Archives du jour : 4 février 2016


Le temps des vraies relations 2

Je suis fatiguée, en colère et triste de ces modes de fonctionnement. A la vitesse où les gens vivent et consomment et se consument, je parviens difficilement à trouver des amis, des collègues, de la famille, capable de prendre le temps d’une vraie relation… 

1/ Le temps est devenu un tabou. Le simple questionnement sur ce sujet attire les foudres : “Il faut bien qu’il y en ait qui travaillent” “Tu comprendras quand tu auras des enfants” “Tu crois que j’ai le choix ?”

Oui. Chacun remplit sa vie des contraintes, diversions, activités qu’il choisit ou s’impose, par “devoir” ou mimétisme, parce qu’il suit la norme sans la remettre en question. La vie est une question de choix et de priorités, pas de temps. Notre société capitaliste, dont le modèle repose sur la croissance, nous entraîne dans une course qui nous oblige à produire et consommer toujours plus. L’hypothèse de base est déjà questionnable : comment, dans un système cyclique (la Nature) dont le principe est “rien ne se crée, rien ne se perd, tout se transforme”, a-t-on pu croire qu’un système “créons et consommons toujours plus” fonctionnerait ? La question étant évitée, nous participons au système, consommant et produisant toujours plus (minimum 35h et 5 jours par semaine) au détriment… du sommeil, du repos, de la connexion à la nature, des relations, des rêves, de l’art, de l’accomplissement personnel et collectif… (pssst : c’est enrichissant et pourtant c’est gratuit)

TÂCHE >>
D'après le texte sur le temps des vraies relations, sur quoi repose le modèle de notre société capitaliste ?

Données d'ancrage sur captures d'écran >>
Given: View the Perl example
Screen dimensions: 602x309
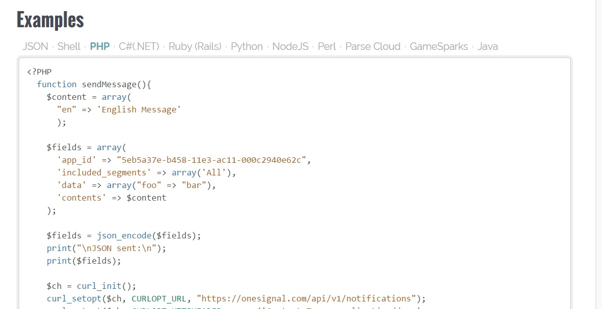Looking at the screenshot, I should coord(327,46).
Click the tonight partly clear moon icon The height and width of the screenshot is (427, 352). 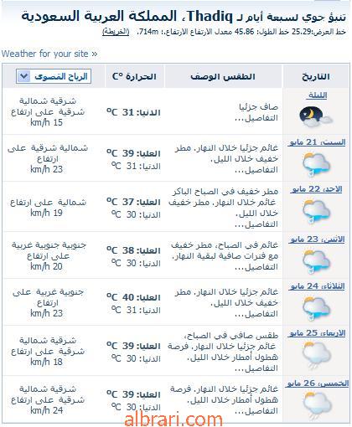click(x=316, y=116)
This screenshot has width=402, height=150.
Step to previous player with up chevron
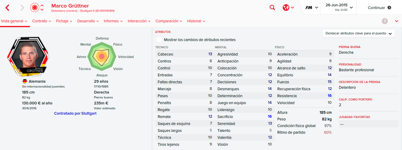42,5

SOLUTION >>
Sur la croissance.